From: MitchAlsup on
When I was at Motorola in the 1980's, they had a particular management
structure that relied on the underling doing the "right thing". With
the minions doing their jobs, management was free to bicker about
(basically) everything, and never give a yes or no answer to any
requests percolating up throught the masses. And we never saw these
managers, or their management decisions to disuade us from our jobs.

Early in the 1980s this worked fine and resulted in the development of
the 6809 and the 68000 through 68020, because management was not there
to prevent forward progress, and the engineers just did what they
wanted. One time, the microcode ROM in the 68020 was encoded such that
in 9-point ASCII text the words "Moto Man Lives" was smack in the
middle for all to see. This particular mask set was caught and never
saw production, but the bit patterns did.

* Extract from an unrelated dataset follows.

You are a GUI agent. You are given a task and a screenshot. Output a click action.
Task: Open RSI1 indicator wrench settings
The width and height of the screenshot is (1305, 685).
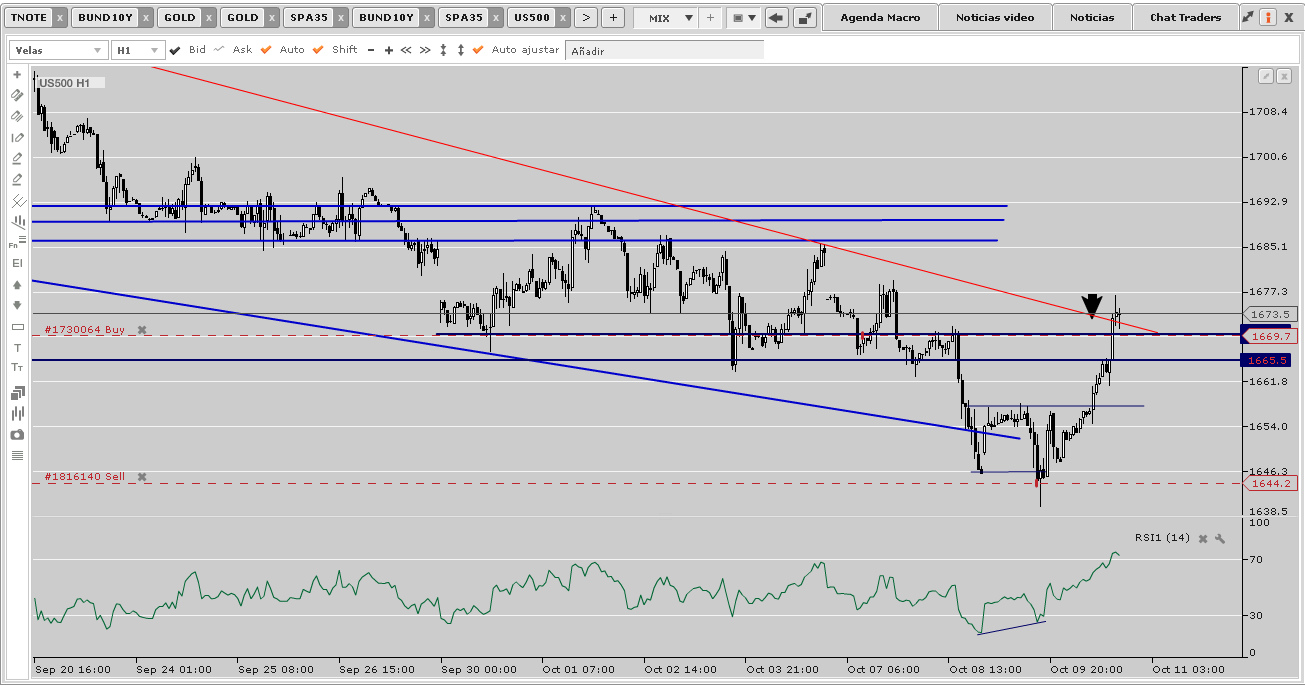1220,539
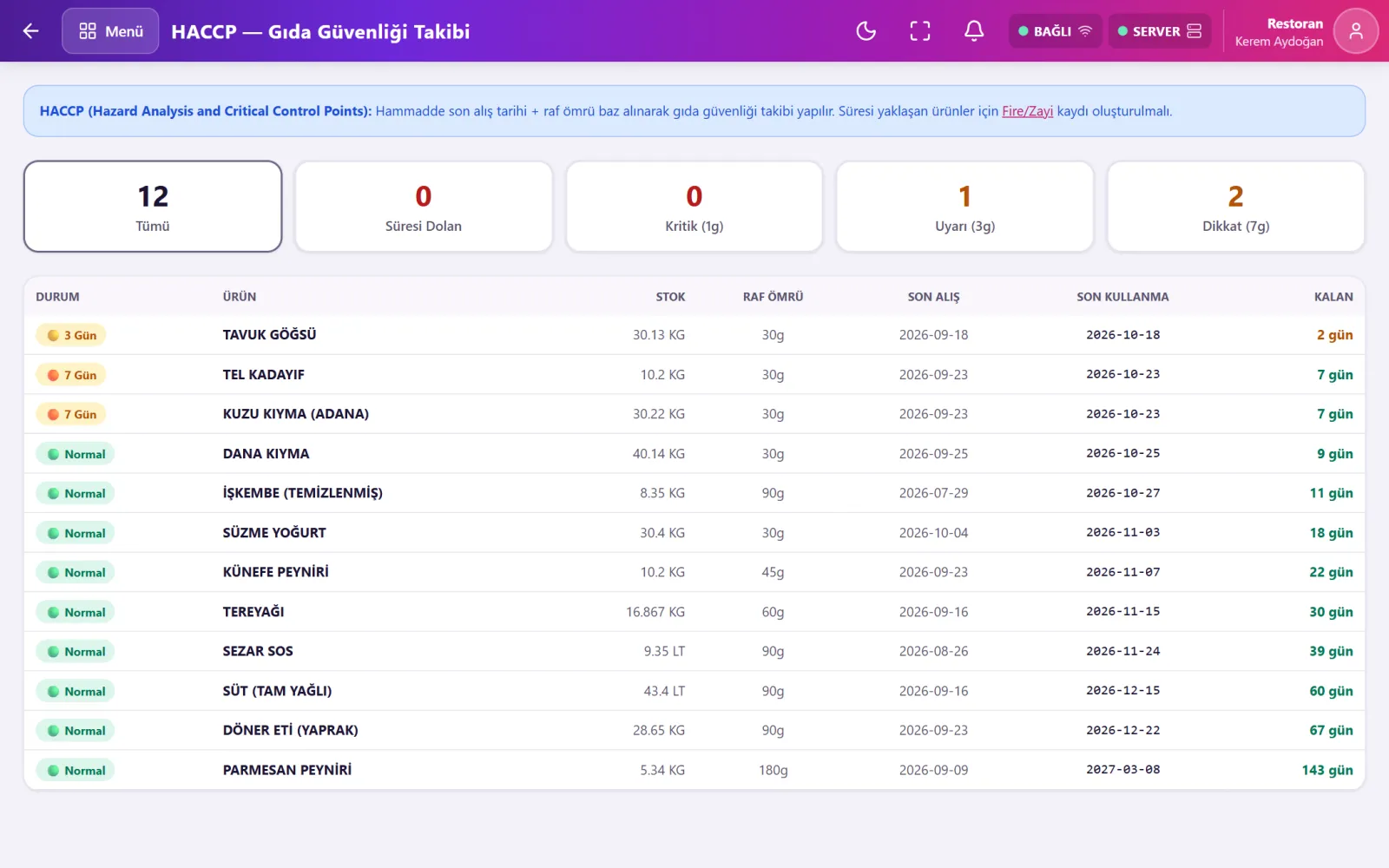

Then towards the end of the 1980s, management noticed that they were
not leading the pack, and then started to hold meetings--with
(shudder) the minions. At one point it got so bad that meeting were
taking place 8 hours every working day, and engineering came to a
standstill. Still no actual decisions were made, and the rest is
history. The casual observer will notice that Moto is no longer in the
processor game, nor in semiconductors, itself. Management won, and
Moto lost.

Mitch
From: nmm1 on
In article <54756430-661a-46b0-a655-fd6abbaafbb8(a)i28g2000yqa.googlegroups.com>,
MitchAlsup <MitchAlsup(a)aol.com> wrote:
>When I was at Motorola in the 1980's, ...

Your description explains a lot. I liked the CPUs a lot, though they
did suffer rather from galloping featuritis, but I was surprised at
the complete (political) mess Motorola made when they started to
lose HP, Sun etc. to the RISC designs. Especially given that their
end-users generally preferred the older 68K CPUs to the first RISC
CPUs, on several grounds.


Regards,
Nick Maclaren.
From: nedbrek on
Hello all,

"MitchAlsup" <MitchAlsup(a)aol.com> wrote in message
news:54756430-661a-46b0-a655-fd6abbaafbb8(a)i28g2000yqa.googlegroups.com...
> When I was at Motorola in the 1980's, they had a particular management
> structure that relied on the underling doing the "right thing". With
> the minions doing their jobs, management was free to bicker about
> (basically) everything, and never give a yes or no answer to any
> requests percolating up throught the masses. And we never saw these
> managers, or their management decisions to disuade us from our jobs.

I've always felt that the role of a manager is to shield his workers from
upper management, and to fight for pay raises. I'm not certain that is
actually the best system, but it seemed to work pretty well.